A l'aube de la Révolution, une scène de barbarie véritablement sadique eut lieu. Peu de temps après le meurtre de Foulon, traîné par la ville en insurrection, une femme de la Halle, connue sous le nom de la Belle Bouquetière, avait assassiné son amant. C'était un grenadier de belle taille, à ce qu'il semble. Que lui reprochait-elle? On ne sait, mais toujours fut-il que, l'ayant entraîné au delà de la barrière de Grenelle, elle le massacra de singulière façon : elle le châtra. C'est un supplice familier aux héros de Justine, mais la Belle Bouquetière n'avait certainement pas lu « cette monstrueuse priapée[9] ». Le peuple allait se charger de lui en infliger une torture non moins singulière et cruelle. Arrêtée presque sur-le-champ, condamnée à mort, on lui ouvrit le ventre et « on le remplit des génitoires arrachées aux victimes du 14 juillet[10] ».
[9] E. et J. de Goncourt, vol. cit., p. 222.
[10]Souvenirs du comte de Montgaillard, agent de la diplomatie secrète pendant la Révolution, l'Empire et la Restauration, publiés d'après des documents inédits par Clément de Lacroix ; Paris, 1895, p. 106.
Qui eut l'idée de cette mutilation symbolique? On l'ignore, mais ne peut-on pas l'attribuer avec assurance à quelqu'une des femmes qui égorgèrent la meurtrière? Cette scène, véritablement féroce, elle ne se renouvellera pas durant la Terreur, mais elle est significative au début des troubles révolutionnaires. Ne semblent-elles pas s'en souvenir, ces femmes qui hurlent : « A la guillotine! » autour de Mme Roland qu'on vient d'arrêter[11], et qui remplissent les tribunes de la Convention de ce tapage sanguinaire[12]?
[11] Mme Roland, Mémoires, tome I, p. 38, édit. de 1865.
[12]Archives nationales, manuscrit des révélations de Chabot.
Et, pourtant, ce ne sont point des filles publiques que celles-là, les filles publiques ayant mieux à faire et plus à gagner dans le jardin de la Révolution. Celles-ci sont plus volontiers sensibles. Sensibles, et sans le savoir, à la manière de Jean-Jacques. Est-ce à cause de l'amour, leur profession, leur religion, leur commerce? L'inspecteur Pourvoyeur, en se promenant dans des rues, le 6 pluviôse an II (25 janvier 1794), a remarqué que « des femmes dans des groupes fesaient des motions et dénonçaient de très bons patriotes ». Cette fois encore, ce ne sont pas des Vénus vénales, car le policier note : « Le peuple les fit taire et les invitat à aller veiller à leur ménage en leur disant que ce n'était pas à elle à faire des motions et sure tout à dénonser de braves républicains. » Ce n'est pas à leur ménage qu'on renvoie les filles perdues! En 94, on mettait moins de formes à appeler un chat un chat. Cependant, Pourvoyeur observe, et c'est ici qu'on sentira toute l'importance de son témoignage : « Le peuple dit qu'il a remarqué que les femmes étoient devenues sanguinaires, qu'elles ne prêchent que le sang, qu'il y a entre autre une certaine quantité de femmes qui ne quittent point la guillotine ni le tribunal révolutionnaire[13]. »

* [DONNÉES FOURNIES]:

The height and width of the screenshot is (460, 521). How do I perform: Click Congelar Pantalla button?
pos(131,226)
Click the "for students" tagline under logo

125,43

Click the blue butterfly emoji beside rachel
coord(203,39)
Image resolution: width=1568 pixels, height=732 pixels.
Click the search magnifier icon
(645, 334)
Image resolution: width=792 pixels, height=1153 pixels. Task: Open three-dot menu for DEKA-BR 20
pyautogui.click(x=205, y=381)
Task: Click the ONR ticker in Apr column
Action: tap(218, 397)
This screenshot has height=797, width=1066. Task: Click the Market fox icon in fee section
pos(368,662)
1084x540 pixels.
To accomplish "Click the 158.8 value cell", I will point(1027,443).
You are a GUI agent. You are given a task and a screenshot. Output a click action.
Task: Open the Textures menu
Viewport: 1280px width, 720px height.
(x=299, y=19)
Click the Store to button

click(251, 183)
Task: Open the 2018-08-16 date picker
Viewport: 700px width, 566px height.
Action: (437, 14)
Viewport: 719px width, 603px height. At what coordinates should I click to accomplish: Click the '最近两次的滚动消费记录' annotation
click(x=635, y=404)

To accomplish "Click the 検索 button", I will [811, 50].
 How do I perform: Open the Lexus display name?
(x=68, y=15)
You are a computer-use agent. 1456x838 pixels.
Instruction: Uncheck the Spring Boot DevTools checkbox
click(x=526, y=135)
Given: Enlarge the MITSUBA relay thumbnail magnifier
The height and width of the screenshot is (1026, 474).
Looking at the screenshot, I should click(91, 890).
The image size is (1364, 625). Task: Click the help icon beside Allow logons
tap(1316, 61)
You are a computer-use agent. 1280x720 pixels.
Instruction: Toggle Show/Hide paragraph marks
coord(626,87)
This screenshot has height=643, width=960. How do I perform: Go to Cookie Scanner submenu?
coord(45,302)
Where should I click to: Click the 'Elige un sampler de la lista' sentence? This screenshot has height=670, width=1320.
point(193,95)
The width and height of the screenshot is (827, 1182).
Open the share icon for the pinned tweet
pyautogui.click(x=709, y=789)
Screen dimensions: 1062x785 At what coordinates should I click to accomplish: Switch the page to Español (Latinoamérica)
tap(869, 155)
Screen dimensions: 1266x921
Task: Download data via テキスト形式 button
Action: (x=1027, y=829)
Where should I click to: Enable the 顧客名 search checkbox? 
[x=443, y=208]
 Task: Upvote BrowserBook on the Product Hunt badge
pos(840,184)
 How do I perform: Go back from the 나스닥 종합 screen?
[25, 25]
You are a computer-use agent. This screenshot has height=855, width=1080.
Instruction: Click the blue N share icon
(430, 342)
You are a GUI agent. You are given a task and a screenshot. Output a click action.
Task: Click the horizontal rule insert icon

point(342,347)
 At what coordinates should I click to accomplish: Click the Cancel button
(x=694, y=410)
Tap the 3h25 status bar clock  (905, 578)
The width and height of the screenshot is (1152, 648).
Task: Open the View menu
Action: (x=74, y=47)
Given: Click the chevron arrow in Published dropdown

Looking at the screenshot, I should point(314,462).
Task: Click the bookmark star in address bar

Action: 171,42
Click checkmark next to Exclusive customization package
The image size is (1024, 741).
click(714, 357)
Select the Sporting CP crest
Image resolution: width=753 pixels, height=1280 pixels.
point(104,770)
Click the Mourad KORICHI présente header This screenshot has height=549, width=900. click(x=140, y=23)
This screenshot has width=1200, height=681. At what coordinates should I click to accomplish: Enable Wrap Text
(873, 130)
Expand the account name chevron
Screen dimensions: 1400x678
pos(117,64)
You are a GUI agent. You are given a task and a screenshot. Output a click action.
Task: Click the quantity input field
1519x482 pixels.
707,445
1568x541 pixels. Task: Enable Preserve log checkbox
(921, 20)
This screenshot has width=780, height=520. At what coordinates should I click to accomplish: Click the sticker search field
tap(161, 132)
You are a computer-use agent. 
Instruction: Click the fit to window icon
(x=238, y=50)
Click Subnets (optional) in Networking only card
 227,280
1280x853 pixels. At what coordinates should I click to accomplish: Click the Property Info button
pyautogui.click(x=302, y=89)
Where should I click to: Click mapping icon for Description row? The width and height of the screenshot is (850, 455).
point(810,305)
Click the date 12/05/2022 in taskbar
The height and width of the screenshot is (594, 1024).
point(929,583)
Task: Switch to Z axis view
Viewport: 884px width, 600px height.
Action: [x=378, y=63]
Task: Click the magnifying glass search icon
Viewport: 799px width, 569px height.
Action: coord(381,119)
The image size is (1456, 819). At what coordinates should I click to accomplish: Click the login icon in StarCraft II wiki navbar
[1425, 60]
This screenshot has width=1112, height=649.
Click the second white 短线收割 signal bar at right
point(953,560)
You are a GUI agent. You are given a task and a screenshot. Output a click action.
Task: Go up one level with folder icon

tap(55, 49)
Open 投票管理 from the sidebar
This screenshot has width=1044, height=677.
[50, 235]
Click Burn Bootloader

* [TRAVAIL DEMANDÉ]:
1. Réécrivez plus brièvement le paragraphe de l'extrait cité qui commence par « Qui eut l'idée de cette mutilation symbolique? », en gardant ses faits principaux.
2. D'après l'extrait cité, sous quel nom était connue la femme de la Halle qui assassina son amant ?
3. Rédigez la suite de l'extrait cité, consacré aux femmes sous la Révolution, à partir de sa dernière phrase.

* [CORRIGÉ]:
1. On ignore qui eut l'idée de cette mutilation symbolique. On peut sans doute l'attribuer à l'une des femmes qui tuèrent la meurtrière. Cette scène féroce ne se répéta pas sous la Terreur, mais elle est significative au début des troubles. Les femmes qui crient « A la guillotine! » autour de Mme Roland, tout juste arrêtée, et qui emplissent de leur tapage les tribunes de la Convention semblent s'en souvenir.

2. Elle était connue sous le nom de la Belle Bouquetière.

3.
[13]Archives nationales, série W, carton 191.
La guillotine! C'est désormais sa grande ombre oblique qui va s'étendre sur ces temps, c'est dans elle que se joueront tous les drames, que riront toutes les ironies, c'est dans cette ombre enfin qu'on aimera.
Le 26 pluviôse suivant (14 février), Pourvoyeur se trouvant sur la ci-devant place Louis-XV, remarque que « l'on disait sur la place de la Révolution cette après-midy, dans un petit groupe ; quand est-ce donc que la guillotine finira, il ne se lasse donc pas de guillotiner tous les jours ; il est étonent disaient-on à quel point les femmes sont devenues férosses elles assistent tous les jours aux exécutions[14] ».
[14]Ibid.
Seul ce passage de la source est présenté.